Rory Pilgrim
Artist Profile
Profile — Nov 23, 2018
Through installations and performance works that incorporate a variety of media, Rory Pilgrim creates spaces where people of diverse backgrounds can come together and develop new forms of understanding and caretaking. For Software Garden, Pilgrim composed a full-length music album together with singer-songwriter Robyn Haddon and poet and disability rights advocate Carol Kallend. A constellation of other elements grew out of this collaboration, including music videos, performances, and participatory workshops working in collaboration with choreographer, artist and performer Casper-Malte Augusta. The full series of eleven music videos will be presented together for the first time at the Stedelijk Museum, where they will be screened as a single looped film.
In addition to these music videos, Pilgrim will present a full live concert of Software Garden that brings together an intersectional group of participants—both human and robotic—to propose the creation of an embodied system of nurturing and kindness.
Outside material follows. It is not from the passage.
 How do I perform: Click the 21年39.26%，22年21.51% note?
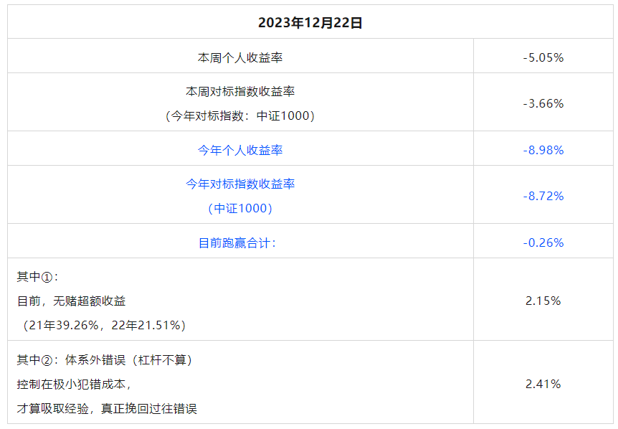coord(104,325)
Narrated by Kallend via Skype with a robot named Pepper in her place as a physical avatar, the performance explores connections between technology, disability, and care as a way of examining larger political frameworks. Interweaving poetry, speech, song, and choreography, the concert will also feature Haddon, Augusta, and Utrecht-based singer/rapper Daisy Rodrigues.
The project in many ways responds to the political climate of recent years, which has become increasingly polarized and vitriolic since Britain’s vote to leave the European Union and Donald Trump’s election as the president of the United States. For Pilgrim, these events, among others, revealed that new algorithmic technologies used by online platforms such as Facebook have created online echo chambers. These contribute to the deep political division and consequent distance between groups of people perceived to exist in oppositional relation to each other, whether old or young, rich or poor, conservative or progressive. With Software Garden, he provides an alternative model for how technology could be used to facilitate compassionate interactions that merge both online and offline spaces. Operating from a strong belief in the necessity of looking toward the future rather than reveling in nostalgia, Pilgrim draws upon feminist theorist Donna Haraway’s embrace of the cyborg as a metaphor for how hybridized thinking can lead to a non-patriarchal, posthuman condition. In his work, the artist similarly eschews binaries and fixed categories, preferring instead to find their limits and intersections.
Pilgrim is critical of the way that technological advances championed by neoliberal governments have often exacerbated inequality. Noting the diminished state funding available to people with disabilities, he wonders to what extent robotic devices could be used to provide new forms of care, and offers the “software garden” as a space governed by technologically-informed practices of nurturing and compassion. Emphasizing affinity and underlining the importance of mutual respect, Pilgrim’s practice asserts itself as a means to resist the dehumanizing, alienating effects of neoliberalism.
About the artist
Rory Pilgrim (b. 1988, United Kingdom)
Rory Pilgrim studied at the Chelsea College of Art and Design in London and has been in residence at De Ateliers in Amsterdam. His work has been presented and performed at venues including TENT, Rotterdam; Oude Kerk, Amsterdam; Museum Boijmans van Beuningen, Rotterdam; South London Gallery, London; the 1st Asia Biennial/5th Guangzhou Triennial; Van Gogh Museum, Amsterdam; Bonnefantenmuseum, Maastricht; Witte de With Center for Contemporary Art, Rotterdam; De Hallen, Haarlem; and Cobra Museum, Amstelveen. Pilgrim’s work is also held in various institutional collections in the Netherlands, including De Hallen, Haarlem; Stichting C.o.C.A., Rotterdam; and Bonnefantenmuseum, Maastricht.